Valentins

 

Estávamos as três sentadas no sofá, a partilhar os últimos quadrados de chocolate que restavam no prato do costume, encostadas umas nas outras.

A Xaninha ao meu lado direito, de costas para o braço do sofá, com os pés debaixo do meu rabo, eu sentada de pernas à chinês encostada à minha mãe que se sentava sobre as suas próprias pernas, enquanto me fazia festinhas na cara. Nós tão quentes e lá fora a promessa constante da aparição de uns flocos de neve.
Partilhávamos experiências nossas, histórias de amor, umas felizes outras que nunca chegaram a deixar a magia do platonismo.
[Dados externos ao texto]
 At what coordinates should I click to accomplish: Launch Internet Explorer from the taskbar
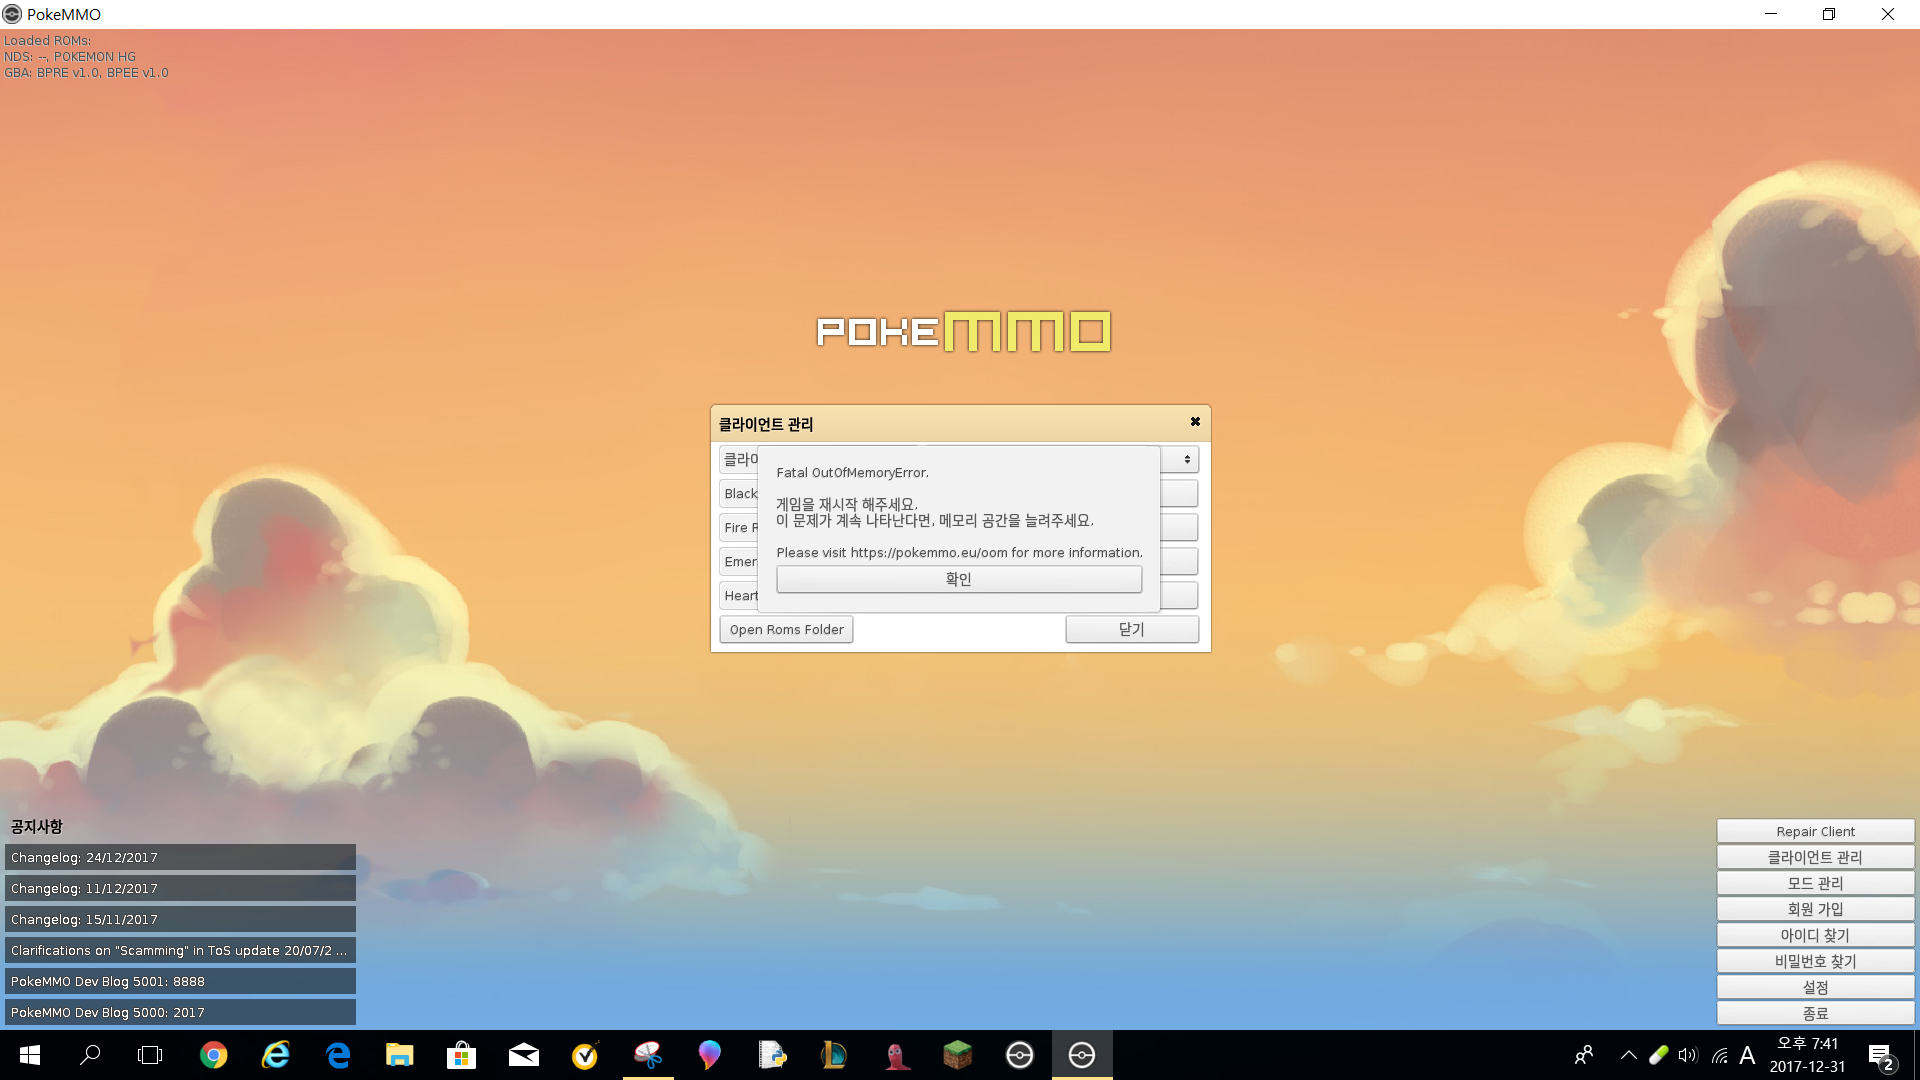(x=275, y=1055)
Cá no ninho não há segredos, não sabemos o que são tabus, contamos tudo uns aos outros, do mais privado ao mais embaraçoso.

Estávamos a rir, outras vezes perto de chorar, enquanto nos orgulhávamos do privilégio de poder estar naquele sofá, de membros entrelaçados pelo sentimento mais puro de todos.
O amor é tudo nesta casa, o que mais se admira, pelo que mais se luta, o que mais se reclama. O nível de amor desta casa nunca pode descer, seja o amor por nós próprios, ou pelas plantas que temos nos vasos antigos da sala de jantar, ou simplesmente pelos dias bonitos.

O requisito para se estar nesta casa é única e exclusivamente amar.
Falávamos sobre o quão cada vez mais lidamos de perto com pessoas que sofrem de violência nas suas relações, sobre o quão desleal é tornar o amor em comércio, tão feio quanto rodear mesquitas e santuários com lojas e tendas de souvenirs. Importou-se mais um dia que não era nosso, que vale, encaixa e serve numa sociedade com cada vez menos tempo para amar.

Para uns, só mais um dia de carinho e trocas de mimos, para outros a tentativa de compensar a falta de disponibilidade, de jeito ou de noção.
Amar, amar, amar mas aprender a distinguir o que é ser amado bem e ser amado mal.
Do fazer amor, ao descompromisso, do carinho, ao companheirismo, o respeito, o respeito. O respeito.

A uma certa altura, quando o relógio já ia muito mais para lá do que seria razoável, a minha mãe esticou os braços, entrelaçou os dedos finos, ossudos, calejados e meigos nos nossos e fizemos silêncio.
Tenho demasiada sorte,pensei. Que mais posso querer na vida?
Apertou as nossas mãos com mais força, aninhámo-nos como um puzzle carnudo e, com as testas unidas, disse-nos com um tom carinhoso e determinado:
– É exatamente e precisamente por isto que havemos sempre de ser os nossos melhores valentins.